Hundreds of millions of people around the world are exposed to toxic levels of arsenic dissolved in the groundwater they use for drinking. Low income communities are disproportionately affected by this arsenic poisoning because they lack the necessary technical, managerial, and financial capacity to address the issue. Iron electrocoagulation (FeEC) holds promise to address arsenic contamination in such resource-constrained communities because it relies on locally available materials, a minimal supply chain and low operating costs. This dissertation builds upon an ongoing demonstration of a community scale FeEC plant in West Bengal, India, that has been supplying arsenic safe water to the local community at an affordable price since 2016. This dissertation underpins three main objectives in detail. First, it analyzes the causation behind surface layer growth or passivation of large (1000 mm × 900 mm × 3 mm) Fe(0) electrodes in active use for more than two years. Second, with an aim to develop a compact, rapid and an effective arsenic treatment solution, it advances the standard FeEC to a more effective version, Air Cathode Assisted Iron Electrocoagulation (ACAIE). This study compares arsenic removal efficacies and mechanisms of FeEC and ACAIE over a range of operating conditions varying over an order of magnitude. Third, to assess the practical feasibility of ACAIE, its long-term performance is investigated. A particular emphasis is laid on fouling of the air cathode and its impact on H2O2 generation, and thus on the ability to achieve contaminant removal.
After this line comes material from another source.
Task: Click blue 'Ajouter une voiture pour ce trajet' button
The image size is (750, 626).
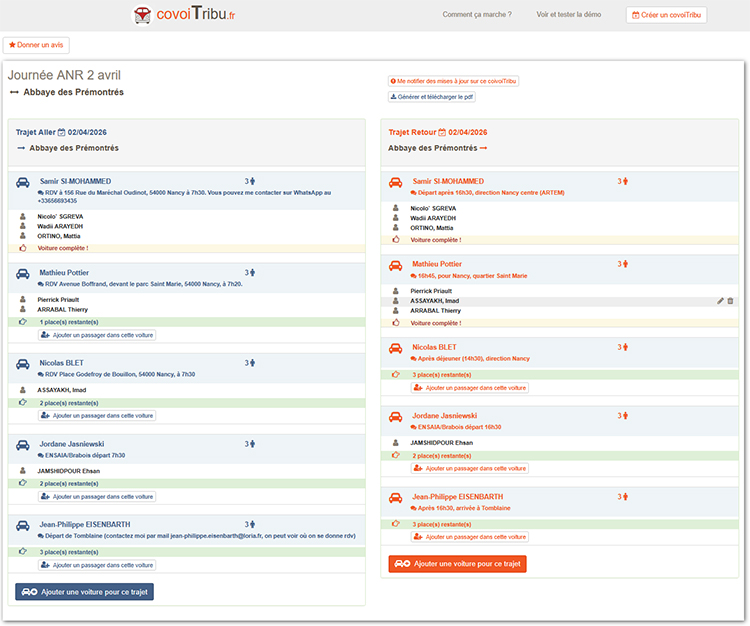Action: pos(85,592)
In FeEC, a commonly noted limitation is the passivation of electrode surfaces via rust accumulation over long-term use. In Chapter 2, we characterized the surface layers formed on the electrode plates and examined the effect of surface layer removal, on the performance of an FeEC plant in India. The electrode surfaces developed three distinct horizontal sections of layers that consisted of different minerals: calcite, Fe(III) precipitates and magnetite near the top, magnetite in the middle, and Fe(III) precipitates and magnetite near the bottom. The interior of all surface layers adjacent to the Fe(0) metal was dominated by magnetite. After removing the surface layers by mechanical cleaning, substantial improvements both in the Fe concentration in the bulk solution, and removal rates of As, P and Si, were observed. Results presented in this chapter show that removing surface layers that accumulate on electrodes over extended periods of operation can restore FeEC system efficiency (mass of solute removed/kWh delivered). Therefore, these findings assert that routine electrode maintenance can ensure robust and reliable FeEC performance over year-long timescales. However, routine (e.g. daily) electrode maintenance may not be feasible in regions (e.g. rural California) where labor costs are high. Also, FeEC requires long operating times (~hours) and a relatively large footprint to remove dissolved arsenic due to inherent kinetics limitations.
In response to these limitations, ACAIE was developed, with an aim to provide a compact, rapid and an effective arsenic treatment solution. In Chapter 3, the arsenic removal efficiency of FeEC and ACAIE are compared for a range of operating parameters (electrolysis times: 0.5 to 200 minutes, charge dosage rates: 1.5 to 1200 C/L/min, current densities: 0.8 to 156 mA/cm2) for removing As(III) from an initial concentration of ~1500 μg/L in synthetic groundwater. ACAIE consistently outperformed FeEC in bringing arsenic levels to less than World Health Organization (WHO) maximum contaminant level (MCL) of 10 μg/L. X-ray diffraction (XRD) and X-ray absorption spectroscopy (XAS) analysis conclusively showed that poor arsenic removal in FeEC arises from incomplete As(III) oxidation, incomplete Fe(II) oxidation and the formation of Fe(II–III) (hydr)oxides at short electrolysis times (<20 min). Finally, ACAIE robust performance (retention time 19 s) was verified with arsenic contaminated groundwater from rural California.
Sustained cathodic production of H2O2 is critical in ACAIE for rapid, effective, and efficient arsenic removal. The air cathodes in ACAIE could undergo fouling (i.e., decrease in their Faradaic Efficiency (FE) of H2O2 production) because of accumulation of precipitates on their surfaces. In Chapter 4, long-term performance of the air cathodes is investigated by performing a series of continuous flow experiments (100 to 200 hours of operation) with simple and complex electrolytes. The H2O2 FE of the fouled air cathode was almost fully recovered, back to its original value, with exposure to 1% ascorbic acid for 16 hours. Scanning electron microscope (SEM), Brunauer-Emmett-Teller (BET), X-ray photoelectron spectroscopy (XPS), Contact angle and Linear sweep voltammetry (LSV) analysis of the fresh, fouled, and regenerated air cathodes conclusively demonstrated that that cathodic reduction of H2O2 at the surface of iron (hydr)oxides deposited on the air cathodes contributed to decrease in H2O2 FE of the fouled cathode. Lastly, in the final chapter, I summarized important findings, discussed future research questions and presented a novel energy efficient design of FeEC with an external oxidizer (e.g. H2O2) addition to address the limitations of FeEC and ACAIE identified in this dissertation.